EXERCISE: An exact transcription of all the data is required, with every image removed.

(Stored items)
=== Section Start ===

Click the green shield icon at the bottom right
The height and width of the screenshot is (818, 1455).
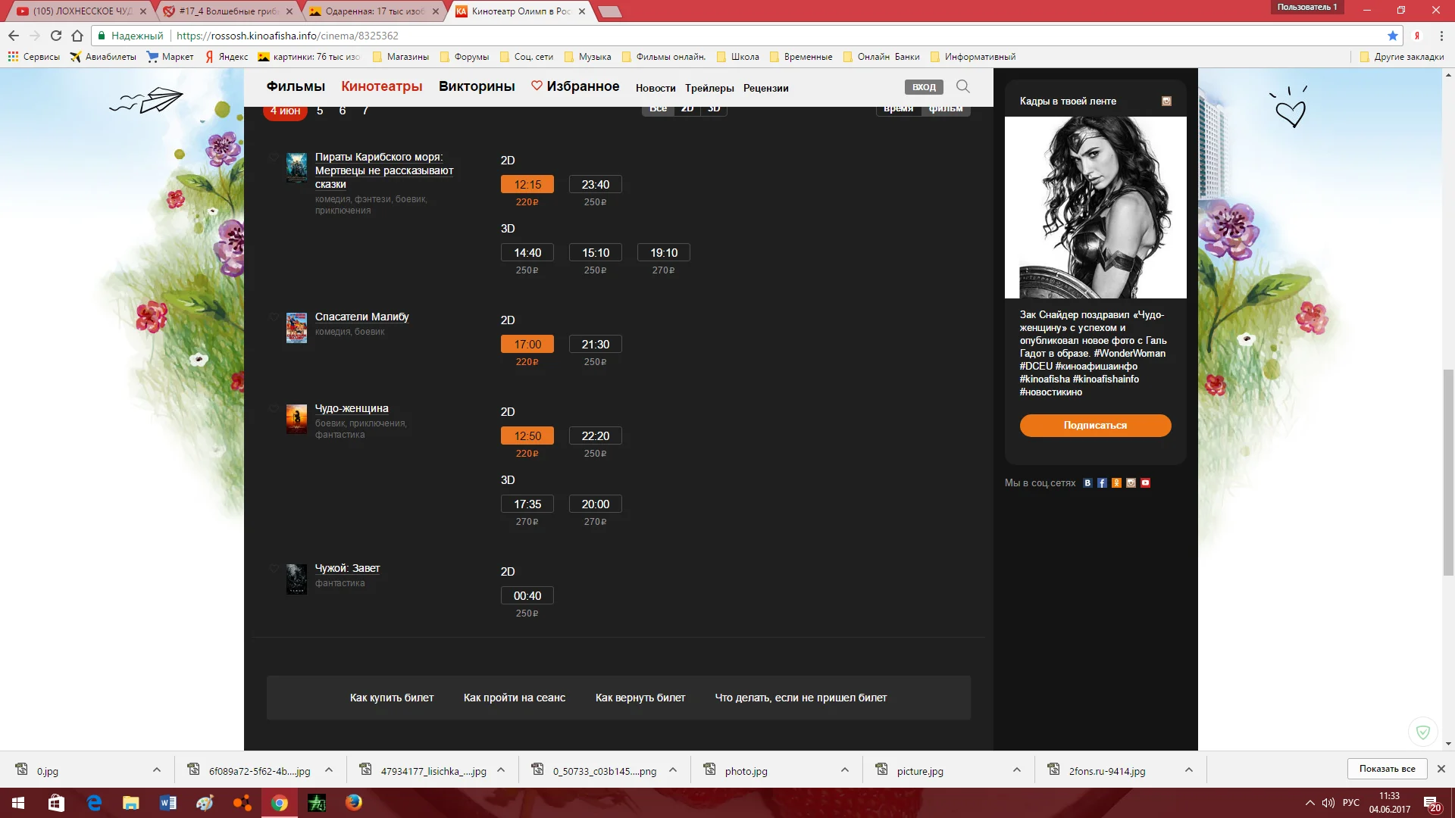tap(1422, 732)
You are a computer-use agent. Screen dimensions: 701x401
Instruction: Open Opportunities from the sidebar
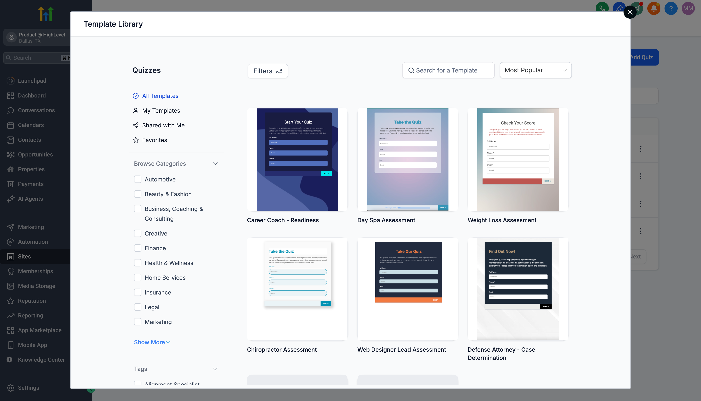(x=35, y=155)
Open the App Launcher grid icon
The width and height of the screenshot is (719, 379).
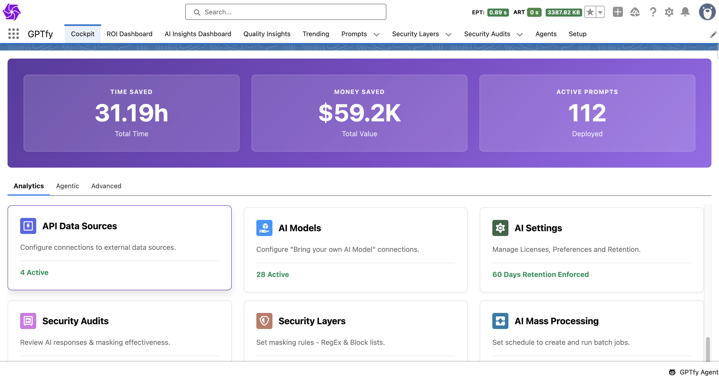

=== Section End ===

SOLVED PROBLEM:
Click the green shield icon at the bottom right
The height and width of the screenshot is (818, 1455).
tap(1422, 732)
You are a computer-use agent. Screen dimensions: 701x401
Instruction: Open Opportunities from the sidebar
(x=35, y=155)
Open the App Launcher grid icon
The width and height of the screenshot is (719, 379).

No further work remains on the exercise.